__Given task__. Rewrite the material below, replacing every "screenshot" with "screen capture" and leaving everything else unchanged.
#####
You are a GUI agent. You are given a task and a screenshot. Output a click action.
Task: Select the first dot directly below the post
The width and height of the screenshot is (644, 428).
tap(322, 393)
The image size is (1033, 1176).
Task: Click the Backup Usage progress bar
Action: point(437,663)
#####
__Exercise response__.
You are a GUI agent. You are given a task and a screen capture. Output a click action.
Task: Select the first dot directly below the post
The width and height of the screen capture is (644, 428).
tap(322, 393)
The image size is (1033, 1176).
Task: Click the Backup Usage progress bar
Action: point(437,663)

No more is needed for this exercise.